POLS 5543 DIRECTED READINGS: SPECIAL TOPICS Directed readings by MA students under the supervision of an individual faculty member.
POLS 5603 FIRST NATIONS PEOPLES: LAW, POLITICS AND POLICY IN CANADA Explores the socio-political, historical, legal, economic and cultural aspects of the decolonization and self-determination efforts of First Nations peoples. Students will explore the multiple dimensions of aboriginality, the evolution of Aboriginal-State relations, the legal battles for Aboriginal rights to land, resources, and self-government. Prereq: Admission into the Graduate program.
POLS 5693 DEMOCRACY & THE MARKET Explores contemporary challenges to democratic and democratizing states in the context of economic globalization. Theoretical analysis concentrates on the relationship between economic and democratic development and its influence on demands for and distribution of rights and material benefits. Theories illustrated using case studies from developed and developing societies. Prereq: Admission into the Graduate program.
POLS 5743 POLITICAL ECONOMY A survey of theories and models which have sought to explain the interrelationships among the state, the society, and the economy of a country, and the relationship between political power and economic and social (under)development in the context of globalization.

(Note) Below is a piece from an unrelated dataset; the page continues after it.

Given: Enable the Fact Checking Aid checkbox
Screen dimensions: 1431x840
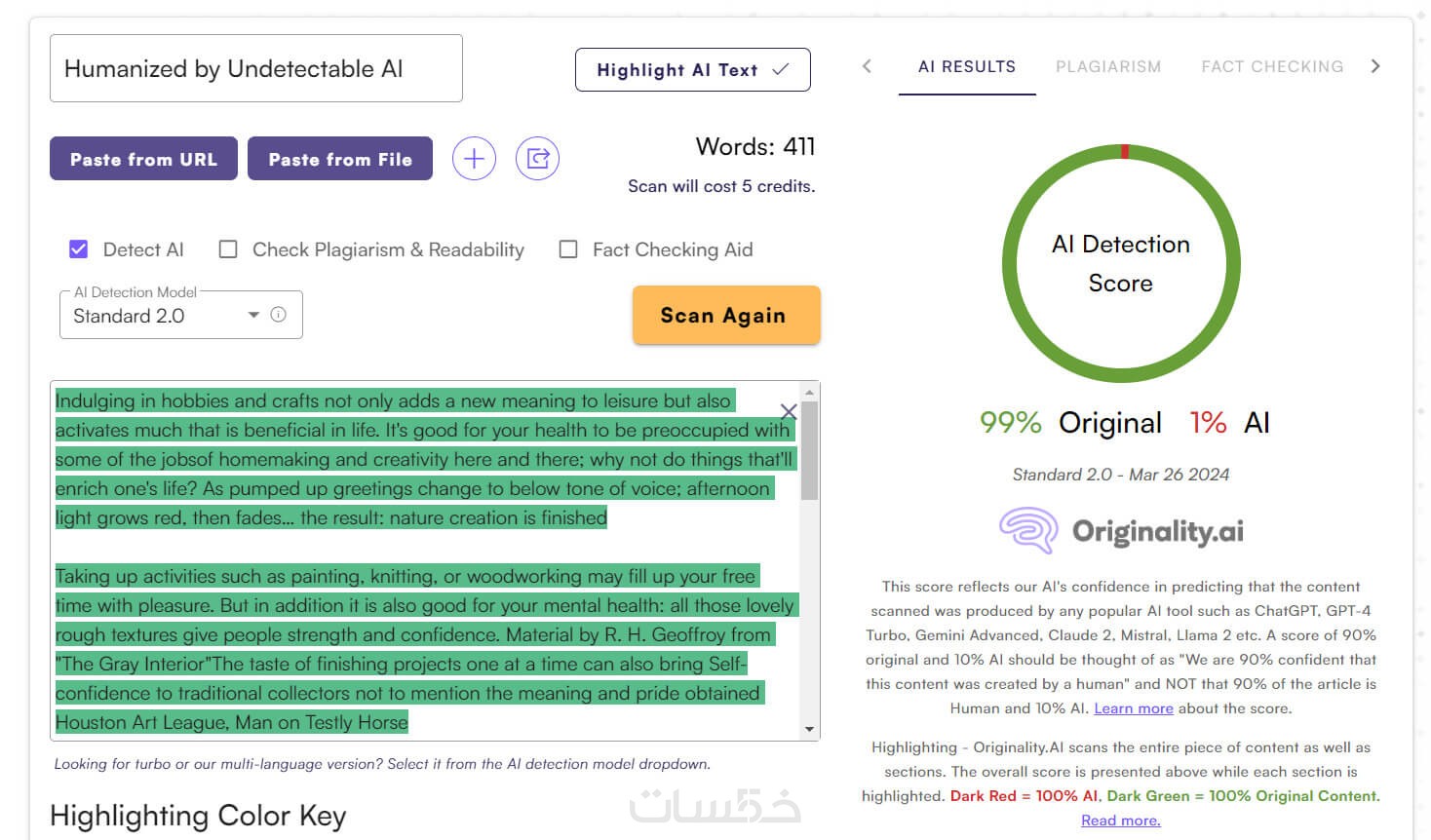Looking at the screenshot, I should (x=568, y=249).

POLS 5783 APPLIED INTERNATIONAL ETHICS This seminar course is a critical exploration of ethical dilemmas in contemporary international politics. A special emphasis will be placed on cosmopolitan and communitarian approaches to issues such as international justice; war; terrorism; global poverty; sovereignty; human rights; women's rights; humanitarian affairs and intervention; and the environment. prereq: Admission to the MA program or permission of instructor.
POLS 5803 CANADIAN PUBLIC POLICY The social, political, cultural, and institutional forces which shape the form and content of public policy, the rationality of the policy process, the mushrooming of state activities, and the actual impact of governmental programs. Prereq: Admission into the Graduate program.

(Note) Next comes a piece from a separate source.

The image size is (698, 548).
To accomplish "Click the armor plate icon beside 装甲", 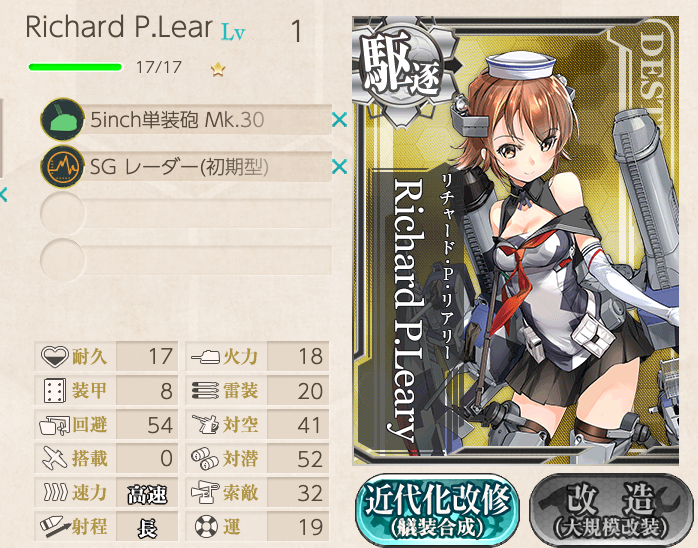I will (x=55, y=391).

POLS 5883 POLITICS OF HUMAN RIGHTS This course examines what human rights mean, why they matter, and how they have come to influence contemporary global politics. We explore the political, legal and ethical dimensions of human rights standards from a variety of perspectives in Political Science and the subfield of International Relations. Prereq: Admission into the Graduate program.
POLS 5893 THEORY AND POLITICS OF CITIZENSHIP Explores what citizenship means, how it develops, and how it is practiced in glabalizing and multicultural societies. Theoretical debates about the meaning of citizenship will be complemented by case studies exploring migration/immigration, multiculturalism in advanced democracies, and struggles for the rights of women and indigenous peoples. Prereq: Admission into the Graduate program.
POLS 5960 GRADUATE THESIS
POLS 5983 THE POLITICS OF ASIA/PACIFIC This seminar explores modern and global issues affecting the Asia/Pacific community. The course explores three important analytic frameworks: global/regional, "glocal" and local. The global/regional focus explores institutional governance, security and economics issues before and after the Cold War. The "glocal" focus develops the competing flows that complicate the global/regional framework. The local focus explores how global connections emerge within local events. Prereq: Admission into the Graduate program.
IDST 5186 PEACEKEEPING: CRITICAL PERSPECTIVES This course examines all the elements of modern peacekeeping from consolidating security to ensuring good governance and promoting economic rehabilitation. It also looks at the major players involved on both the military and civilian sides including NGOs and presents a series of peacekeeping missions.